Stored data entries:
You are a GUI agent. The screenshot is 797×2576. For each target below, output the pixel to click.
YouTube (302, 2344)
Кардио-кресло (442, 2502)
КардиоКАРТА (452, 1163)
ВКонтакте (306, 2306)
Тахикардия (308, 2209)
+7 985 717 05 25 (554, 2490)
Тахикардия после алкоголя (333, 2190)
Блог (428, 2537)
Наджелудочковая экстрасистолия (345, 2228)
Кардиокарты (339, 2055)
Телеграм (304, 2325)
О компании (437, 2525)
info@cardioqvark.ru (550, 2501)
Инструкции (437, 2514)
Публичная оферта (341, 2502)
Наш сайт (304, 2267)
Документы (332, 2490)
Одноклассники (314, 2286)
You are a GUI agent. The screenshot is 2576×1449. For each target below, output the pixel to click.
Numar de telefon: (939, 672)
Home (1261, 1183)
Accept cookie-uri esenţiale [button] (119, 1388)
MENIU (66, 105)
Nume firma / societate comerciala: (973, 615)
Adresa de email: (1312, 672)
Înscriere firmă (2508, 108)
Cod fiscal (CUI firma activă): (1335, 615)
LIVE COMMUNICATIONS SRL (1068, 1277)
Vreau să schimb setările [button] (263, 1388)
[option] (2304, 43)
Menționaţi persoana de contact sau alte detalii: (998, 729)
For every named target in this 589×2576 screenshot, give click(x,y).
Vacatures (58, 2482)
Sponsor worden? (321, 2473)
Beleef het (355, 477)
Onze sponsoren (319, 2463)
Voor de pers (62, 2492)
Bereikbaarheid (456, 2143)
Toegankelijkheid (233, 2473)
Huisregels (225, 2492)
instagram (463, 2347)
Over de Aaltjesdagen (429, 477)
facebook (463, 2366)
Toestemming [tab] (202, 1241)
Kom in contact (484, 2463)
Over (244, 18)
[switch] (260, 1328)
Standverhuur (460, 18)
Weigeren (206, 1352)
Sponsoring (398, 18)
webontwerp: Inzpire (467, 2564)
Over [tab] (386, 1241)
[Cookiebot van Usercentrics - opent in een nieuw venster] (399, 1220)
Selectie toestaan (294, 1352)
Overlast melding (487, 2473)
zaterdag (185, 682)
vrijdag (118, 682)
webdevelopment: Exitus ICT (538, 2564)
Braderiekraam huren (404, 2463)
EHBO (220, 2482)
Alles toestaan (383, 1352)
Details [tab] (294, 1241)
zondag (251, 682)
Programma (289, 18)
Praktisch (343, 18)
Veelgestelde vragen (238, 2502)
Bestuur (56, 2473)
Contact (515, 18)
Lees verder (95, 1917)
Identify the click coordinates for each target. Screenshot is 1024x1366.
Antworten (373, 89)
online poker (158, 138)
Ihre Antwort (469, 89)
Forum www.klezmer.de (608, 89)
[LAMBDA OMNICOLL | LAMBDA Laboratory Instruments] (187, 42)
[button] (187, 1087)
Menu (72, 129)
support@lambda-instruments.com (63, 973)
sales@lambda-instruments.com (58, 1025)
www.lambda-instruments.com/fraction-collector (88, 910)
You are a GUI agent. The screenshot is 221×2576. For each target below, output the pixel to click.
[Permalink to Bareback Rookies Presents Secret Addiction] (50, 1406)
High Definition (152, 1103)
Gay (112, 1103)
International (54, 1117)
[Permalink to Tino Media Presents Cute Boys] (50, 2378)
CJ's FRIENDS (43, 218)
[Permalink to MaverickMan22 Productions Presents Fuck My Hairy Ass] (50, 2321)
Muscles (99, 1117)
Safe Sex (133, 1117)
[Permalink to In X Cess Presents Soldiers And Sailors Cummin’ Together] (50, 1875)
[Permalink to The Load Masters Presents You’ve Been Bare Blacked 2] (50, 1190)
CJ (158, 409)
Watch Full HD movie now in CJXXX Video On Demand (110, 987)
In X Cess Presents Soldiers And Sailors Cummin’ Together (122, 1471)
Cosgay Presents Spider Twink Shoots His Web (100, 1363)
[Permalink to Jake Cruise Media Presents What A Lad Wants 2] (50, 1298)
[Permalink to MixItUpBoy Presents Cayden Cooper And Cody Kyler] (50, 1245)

### EXERCISE BRIEF
Would you write out all the records exactly as they read?

### ANSWER TO THIS EXERCISE
You are a GUI agent. The screenshot is 797×2576. For each target below, output the pixel to click.
YouTube (302, 2344)
Кардио-кресло (442, 2502)
КардиоКАРТА (452, 1163)
ВКонтакте (306, 2306)
Тахикардия (308, 2209)
+7 985 717 05 25 (554, 2490)
Тахикардия после алкоголя (333, 2190)
Блог (428, 2537)
Наджелудочковая экстрасистолия (345, 2228)
Кардиокарты (339, 2055)
Телеграм (304, 2325)
О компании (437, 2525)
info@cardioqvark.ru (550, 2501)
Инструкции (437, 2514)
Публичная оферта (341, 2502)
Наш сайт (304, 2267)
Документы (332, 2490)
Одноклассники (314, 2286)
You are a GUI agent. The screenshot is 2576×1449. For each target below, output the pixel to click.
Numar de telefon: (939, 672)
Home (1261, 1183)
Accept cookie-uri esenţiale [button] (119, 1388)
MENIU (66, 105)
Nume firma / societate comerciala: (973, 615)
Adresa de email: (1312, 672)
Înscriere firmă (2508, 108)
Cod fiscal (CUI firma activă): (1335, 615)
LIVE COMMUNICATIONS SRL (1068, 1277)
Vreau să schimb setările [button] (263, 1388)
[option] (2304, 43)
Menționaţi persoana de contact sau alte detalii: (998, 729)
For every named target in this 589×2576 screenshot, give click(x,y).
Vacatures (58, 2482)
Sponsor worden? (321, 2473)
Beleef het (355, 477)
Onze sponsoren (319, 2463)
Voor de pers (62, 2492)
Bereikbaarheid (456, 2143)
Toegankelijkheid (233, 2473)
Huisregels (225, 2492)
instagram (463, 2347)
Over de Aaltjesdagen (429, 477)
facebook (463, 2366)
Toestemming [tab] (202, 1241)
Kom in contact (484, 2463)
Over (244, 18)
[switch] (260, 1328)
Standverhuur (460, 18)
Weigeren (206, 1352)
Sponsoring (398, 18)
webontwerp: Inzpire (467, 2564)
Over [tab] (386, 1241)
[Cookiebot van Usercentrics - opent in een nieuw venster] (399, 1220)
Selectie toestaan (294, 1352)
Overlast melding (487, 2473)
zaterdag (185, 682)
vrijdag (118, 682)
webdevelopment: Exitus ICT (538, 2564)
Braderiekraam huren (404, 2463)
EHBO (220, 2482)
Alles toestaan (383, 1352)
Details [tab] (294, 1241)
zondag (251, 682)
Programma (289, 18)
Praktisch (343, 18)
Veelgestelde vragen (238, 2502)
Bestuur (56, 2473)
Contact (515, 18)
Lees verder (95, 1917)
Identify the click coordinates for each target. Screenshot is 1024x1366.
Antworten (373, 89)
online poker (158, 138)
Ihre Antwort (469, 89)
Forum www.klezmer.de (608, 89)
[LAMBDA OMNICOLL | LAMBDA Laboratory Instruments] (187, 42)
[button] (187, 1087)
Menu (72, 129)
support@lambda-instruments.com (63, 973)
sales@lambda-instruments.com (58, 1025)
www.lambda-instruments.com/fraction-collector (88, 910)
You are a GUI agent. The screenshot is 221×2576. For each target below, output the pixel to click.
[Permalink to Bareback Rookies Presents Secret Addiction] (50, 1406)
High Definition (152, 1103)
Gay (112, 1103)
International (54, 1117)
[Permalink to Tino Media Presents Cute Boys] (50, 2378)
CJ's FRIENDS (43, 218)
[Permalink to MaverickMan22 Productions Presents Fuck My Hairy Ass] (50, 2321)
Muscles (99, 1117)
Safe Sex (133, 1117)
[Permalink to In X Cess Presents Soldiers And Sailors Cummin’ Together] (50, 1875)
[Permalink to The Load Masters Presents You’ve Been Bare Blacked 2] (50, 1190)
CJ (158, 409)
Watch Full HD movie now in CJXXX Video On Demand (110, 987)
In X Cess Presents Soldiers And Sailors Cummin’ Together (122, 1471)
Cosgay Presents Spider Twink Shoots His Web (100, 1363)
[Permalink to Jake Cruise Media Presents What A Lad Wants 2] (50, 1298)
[Permalink to MixItUpBoy Presents Cayden Cooper And Cody Kyler] (50, 1245)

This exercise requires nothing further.